Time to get serious. What drew me into the film wasn’t the plot as a whole or any of the individual characters. This isn’t a biopic. And, with most historical-political dramas, I lose interest easily when I’m aware I’m watching fictional people doing mostly-fictional things. But this isn’t about events, nor is it about politics. Loach probably saw Michael Collins and thought, “Eh…let’s not do that. Let’s break some friggin’ skulls.” This is about two brothers and their self-destruction by way of a national revolution. Though Teddy is the political one at first and Damien the mild-mannered, by the close of the film, Damien’s become the vicious outsider, going so far as to murder fellow Irishmen. The beauty of the universe has delivered this into a line of films about hatred, birth and inevitable end. While The Serpent’s Egg was an intellectual examination of Nazi genesis, this is tactile, real, immediate. This is not a complicated narrative and it needn’t be. It’s beginning to end. You understand why they hate the British…you almost go as far as to excuse their violence. But, by the end, you see that there is no way for the moderates to exist in the same space as the radicals. As the old adage goes “brother against brother”. After all the killing and revolution, once the end is reached, the warriors are still fighting. Some people are content to change the flag and keep the same politicians. Some people are determined to burn it all to the ground.
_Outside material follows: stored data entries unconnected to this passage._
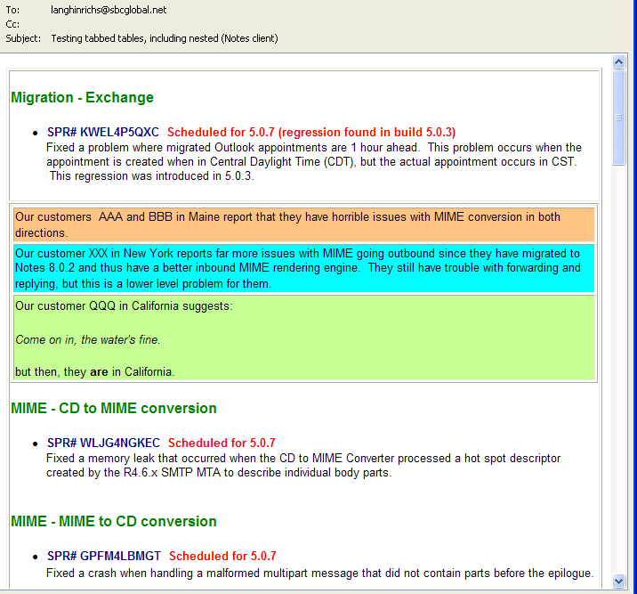
Task: Click the vertical scrollbar thumb
Action: point(619,117)
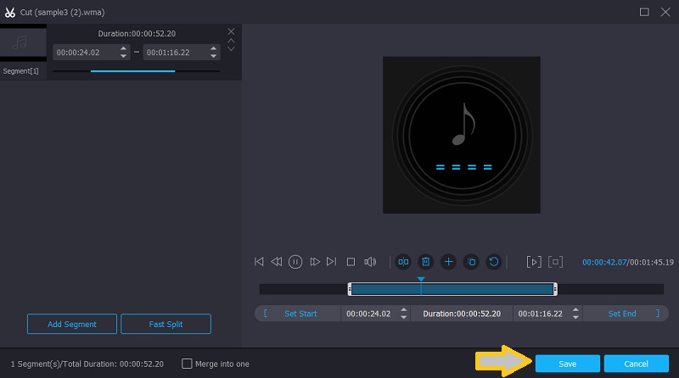Increase segment start time 00:00:24.02 in list
679x378 pixels.
coord(124,48)
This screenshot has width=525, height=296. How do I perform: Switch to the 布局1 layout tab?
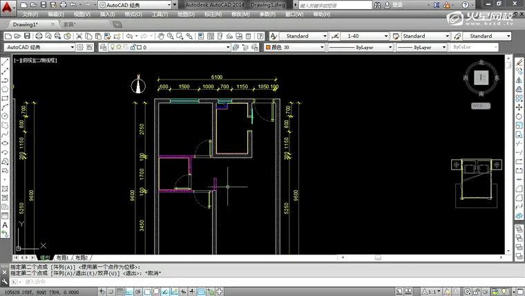pyautogui.click(x=64, y=257)

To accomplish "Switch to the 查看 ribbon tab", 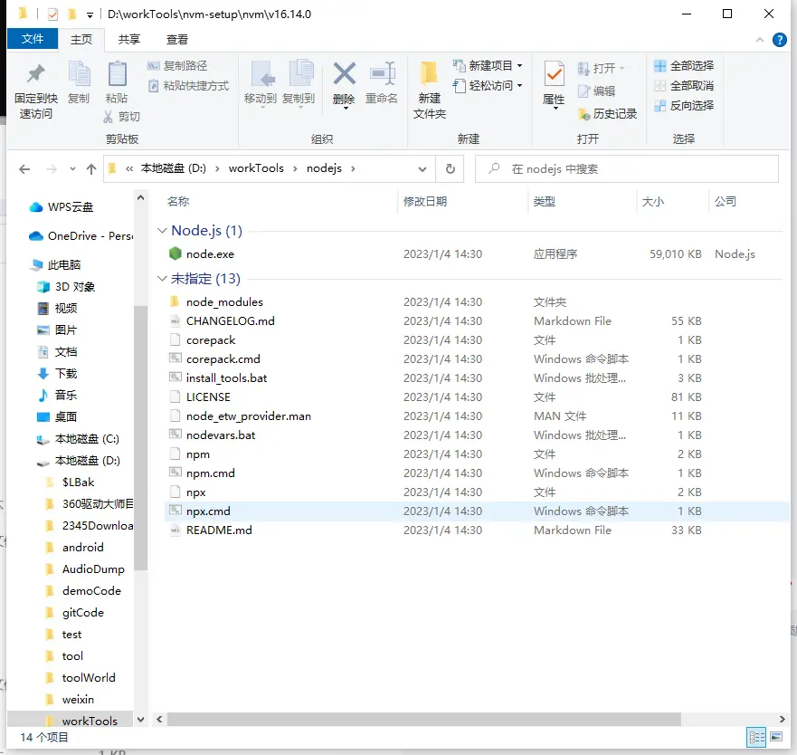I will (x=177, y=39).
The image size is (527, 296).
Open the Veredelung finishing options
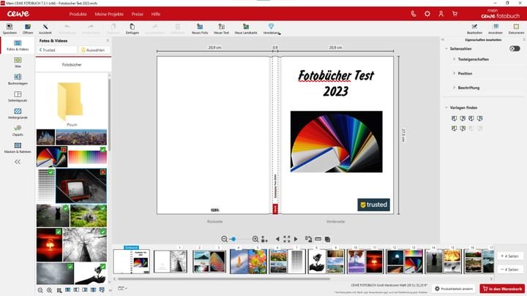coord(271,26)
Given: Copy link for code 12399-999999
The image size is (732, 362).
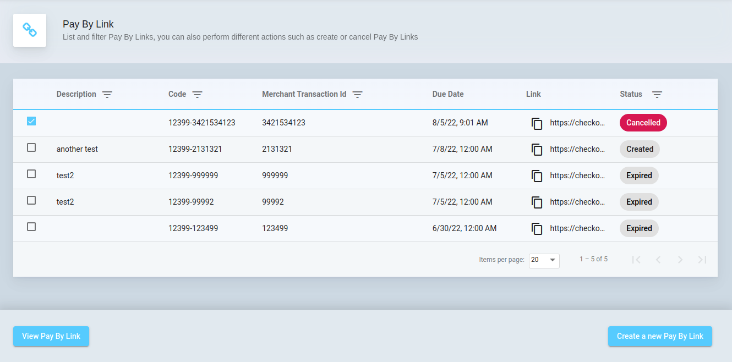Looking at the screenshot, I should pyautogui.click(x=537, y=176).
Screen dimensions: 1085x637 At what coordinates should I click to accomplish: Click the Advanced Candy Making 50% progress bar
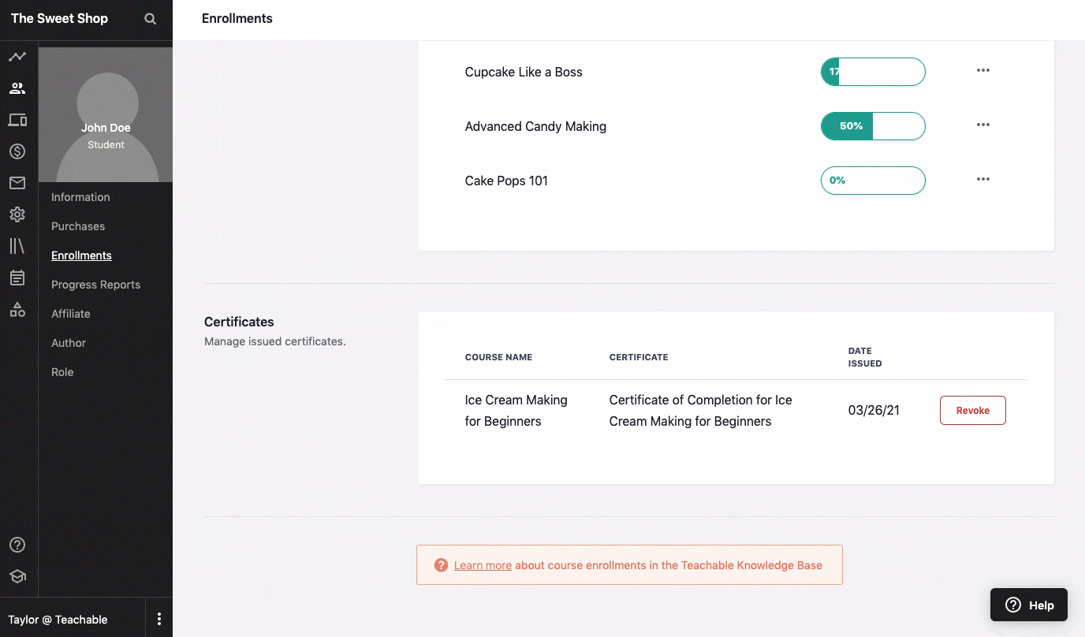coord(873,126)
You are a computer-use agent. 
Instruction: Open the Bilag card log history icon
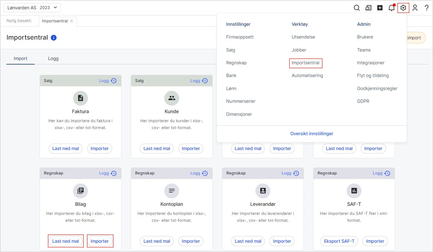click(114, 173)
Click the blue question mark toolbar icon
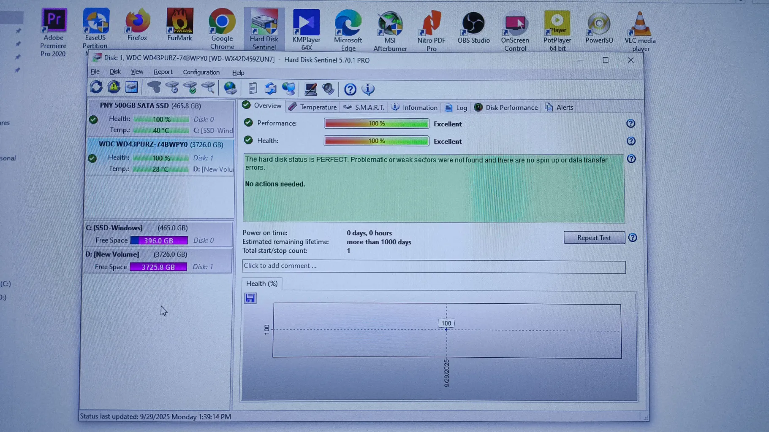The image size is (769, 432). coord(350,89)
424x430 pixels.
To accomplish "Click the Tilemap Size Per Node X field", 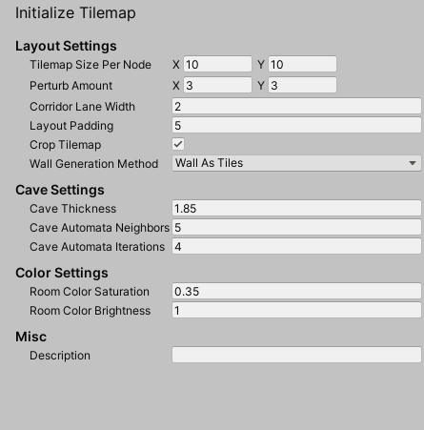I will click(217, 64).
It’s a beautiful country, its cragged fields and mossy forests the birthplace of so much of western imagination. This land bore such fancies as faeries, banshees, leprechauns and all manner of mystical whimsey. It’s also where a lot of people have died for what they believed in. It’s easy to forget, in between shots of Bailey’s dumped into frothy pits of Guinness (pleasantly named an Irish Car Bomb), inebriated chants of ‘Danny Boy’ in the streets of Wrigleyville and wearing the most hideous shades of green this side of a vomitorium. Movies like The Wind that Shakes the Barley, though about as enjoyable as strapping oneself to a chair and ripping out your own thumbnails, are essential reminders. Ireland, we love you, but you’ve got issues.